4) File name: Demog04_05

5) File name: Demog05_06

6) File name: Demog06_07

7) File name: Demog07_08

😎 File name: Demog08_09

9) File name: Demog09_10

What I want:

One data set with the same structure as the original data sets, but created with information from all nine data sets:

StdPseudoId

LangClsCode

ELIdentDate

StdELRedesigDate

StdDob

Gender

Ethnicity

HomeLang

FRLunch

ParentEduLevel

US1stSchoolDate

CA1stSchoolDate

GradeFirstEnroll

100001235

100002227

100008854

100022631

100095453

100506481

148260057

etc.

ballardw · Posted 10-23-2012 03:44 PM

Basically you just need to SET the data sets and rename the variables.

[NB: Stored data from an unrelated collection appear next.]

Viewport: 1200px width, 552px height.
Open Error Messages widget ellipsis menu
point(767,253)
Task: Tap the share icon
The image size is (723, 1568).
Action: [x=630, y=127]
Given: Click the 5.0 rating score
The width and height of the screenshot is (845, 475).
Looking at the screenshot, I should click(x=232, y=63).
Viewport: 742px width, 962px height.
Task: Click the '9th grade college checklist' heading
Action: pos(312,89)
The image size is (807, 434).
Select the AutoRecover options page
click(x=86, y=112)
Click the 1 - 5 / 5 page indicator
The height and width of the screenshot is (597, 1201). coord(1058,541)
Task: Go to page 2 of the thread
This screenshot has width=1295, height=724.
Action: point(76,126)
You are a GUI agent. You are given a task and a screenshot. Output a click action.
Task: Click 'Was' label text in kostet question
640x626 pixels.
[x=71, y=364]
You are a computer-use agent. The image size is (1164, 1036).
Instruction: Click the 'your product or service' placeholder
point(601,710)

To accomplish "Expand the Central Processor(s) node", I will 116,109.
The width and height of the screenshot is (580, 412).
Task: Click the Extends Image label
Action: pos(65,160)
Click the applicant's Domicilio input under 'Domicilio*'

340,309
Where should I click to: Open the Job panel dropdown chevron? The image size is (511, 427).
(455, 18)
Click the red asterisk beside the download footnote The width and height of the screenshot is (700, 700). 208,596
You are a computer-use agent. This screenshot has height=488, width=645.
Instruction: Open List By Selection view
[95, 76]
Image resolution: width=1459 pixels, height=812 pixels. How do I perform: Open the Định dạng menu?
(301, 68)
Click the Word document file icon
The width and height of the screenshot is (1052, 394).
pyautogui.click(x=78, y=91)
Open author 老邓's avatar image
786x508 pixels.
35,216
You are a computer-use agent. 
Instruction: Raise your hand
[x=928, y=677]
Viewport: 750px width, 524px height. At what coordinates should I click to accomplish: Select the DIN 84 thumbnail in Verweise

The INDSNAME option creates a variable, here named DataSource, which would contain the name of the input data set for each record. Remove if not needed.

data want;

set

Demog01_02 ( rename=( LangClsCode02 = LangClsCode ELIdentDate02 = ELIdentDate

StdELRedesigDate02 = StdELRedesigDate StdDob02 = StdDob

Gender02 = Gender Ethnicity02 = Ethnicity HomeLang02 = HomeLang

FRLunch02 = FRLunch ParentEduLevel02 = ParentEduLevel US1stSchoolDate02 = US1stSchoolDate

CA1stSchoolDate02 = CA1stSchoolDate GradeFirstEnroll02 = GradeFirstEnroll)

INDSNAME = DataSource)

Demog02_03 ( rename=( LangClsCode03 = LangClsCode ELIdentDate03 = ELIdentDate

StdELRedesigDate03 = StdELRedesigDate StdDob03 = StdDob

Gender03 = Gender Ethnicity03 = Ethnicity HomeLang03 = HomeLang

FRLunch03 = FRLunch ParentEduLevel03 = ParentEduLevel US1stSchoolDate03 = US1stSchoolDate

CA1stSchoolDate03 = CA1stSchoolDate GradeFirstEnroll03 = GradeFirstEnroll)

INDSNAME = DataSource)

/* repeat for each of the data sets, using the 04 05 etc variables with each dataset*/

; /* notice this is the end of the SET statement*/

run;

huanaca · Posted 10-25-2012 03:05 PM

Thanks very much for your response. I am receiving an error:

Invalid option name INDSNAME.

And the resulting file, want, has not variables, no observations. Any thoughts?

thanks again.

LarryWorley · Posted 10-25-2012 03:34 PM

I suspect you need to move the indsname = DataSource option to outside of the dataset option parenthesis and only use it once. indsname is a set statement option. Try something like this:

Set dataset1(rename = (..........))

dataset2(rename = (..........))

.

datasetn(rename = (...........)) indsname = DataSource

;

You might consider using KSharp's sql coding. The only downside to that is the need for a column within the individual datasets which can identify the year. You might have that (I did not do a review of the structure of your data). If that is not available then for each of the select statements in the sql, you would need to add field to which a constant is applied. Using KSharp's code, then something like:

proc sql;

create table want as

select LangClsCode02 as LangClsCode,

ELIdentDate02 as ELIdentDate,

StdELRedesigDate02 as StdELRedesigDate,

StdDob02 as StdDob,

Gender02 as Gender ,

Ethnicity02 as Ethnicity ,

HomeLang02 as HomeLang,

FRLunch02 as FRLunch,

ParentEduLevel02 as ParentEduLevel ,

US1stSchoolDate02 as US1stSchoolDate,

CA1stSchoolDate02 as CA1stSchoolDate,

GradeFirstEnroll02 as GradeFirstEnroll

,2002 as year

from Demog01_02

union

select *, 2003 as year from Demog02_03

union

select *,2004 as year from Demog03_04

union

..........

;

quit;

huanaca · Posted 10-26-2012 12:18 PM

Ballard and Larry,

Thank you very much. When I moved INDSNAME = datasource to outside the dataset option parenthesis, the code ran without error. The resulting dataset had the correct variables. However, the resulting file contained multiple observations for each individual. So if an individual was included in the original datasets for 2001, 2002, and 2003, than that individual was repeated three times in the new dataset. An individual that was included in 8 of the 9 original datasets, was repeated eight times in the new dataset. Also, there was no variable ‘datasource.’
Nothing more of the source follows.